For over eight years, Oxford’s native Creation Theatre company — well-known for its innovative adaptations of classic texts staged in unorthodox spaces — has been bringing unique work to the Norrington Room, a subterranean space within the beloved Oxford institution that is Blackwell’s Bookshop on Broad Street.

The Norrington Room contains three miles of bookshelves covering law, religion, crime and philosophy, amongst others. What space could provide a more fitting, and interesting, backdrop for the retelling of the dense and kaleidoscopic tale of disputed inheritance, love and loss that is Charles Dickens’ Bleak House


Taking in the lofty heights and squalid depths of 19th century England, from London to Lincolnshire via St Albans, Bleak House tells the story of Esther Summerson, a child of unknown parentage, and a host of other characters whose lives are interwoven with hers.

Creation’s wonderfully inventive and ’situationally appropriate’ stage set employs ladders and trapdoors, creating its own world of highs and lows, symbolically setting the scene for Esther’s journey. Even the bookcases lend themselves as platforms upon which the action will play out — all part of the impromptu ‘theatre in the round’ that Creation has fashioned out of the bones of the Norrington Room.


We open with Esther finding a copy of Bleak House on the stage, weighing it in her hand, and saying to herself — ’That’s a weighty tome isn’t it — whose idea was this?’ — a good question.

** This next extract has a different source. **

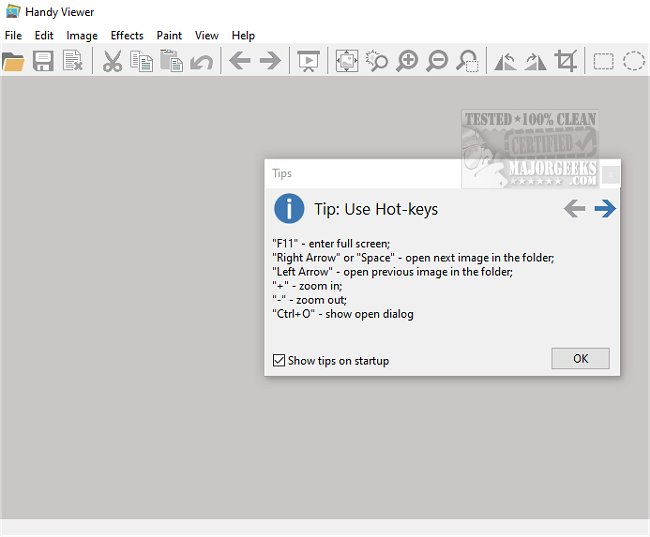Open the File menu
Screen dimensions: 650x537
(13, 35)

Bleak House is not often adapted for the stage, owing to the sprawling and labyrinthine nature of Dickens’ novel, which makes it difficult to fit into a reasonably stage-friendly time frame. Creation is, however, nothing if not up for a challenge.

Written by Olivia Mace, this production is by necessity much-abbreviated, whilst achieving the admirable feat of creating a whistle-stop iteration of the plot’s most salient points, including some much-loved passages, like the listing of poor, deluded Miss Flite’s names for her 25 pet birds (Hope … Youth … Despair … Gammon, Spinach).


One can only marvel at the adaptability of Creation’s stellar cast — just five actors seamlessly segueing from one character to another, sometimes through on-stage costume changes, often through complete transformations of body and voice.

Joanna Holden’s very Cockney Krook, and ultimately poignant Lady Dedlock were highlights, while Eleanor House’s Ada delivering a beautiful lullaby to a dying baby contrasts with her comic touch as the gangly and awkward Mr Guppy. 


The play has some really effective musical moments, with some wonderful harmonies between the distinct pitches of the characters, afforded by the broad vocal range of the cast. In turns rhythmic, poignant, comic and catchy — the songs weave a heartfelt passage through this complex tale.


Fittingly, given both the story’s legal paper trail and the site within which the performance is taking place, paper and books play an important symbolic role throughout. Scrunched paper birds represent the elusive nature of false hopes, a storm of scrap paper stands in for London’s fog, costumes are bedecked with torn paper, and books serve as consumptive flames, passing birds, or percussion instruments.

This classic text is vividly retold in Creation’s inimitable style, encompassing laughter and sorrow in an enthralling and memorable production.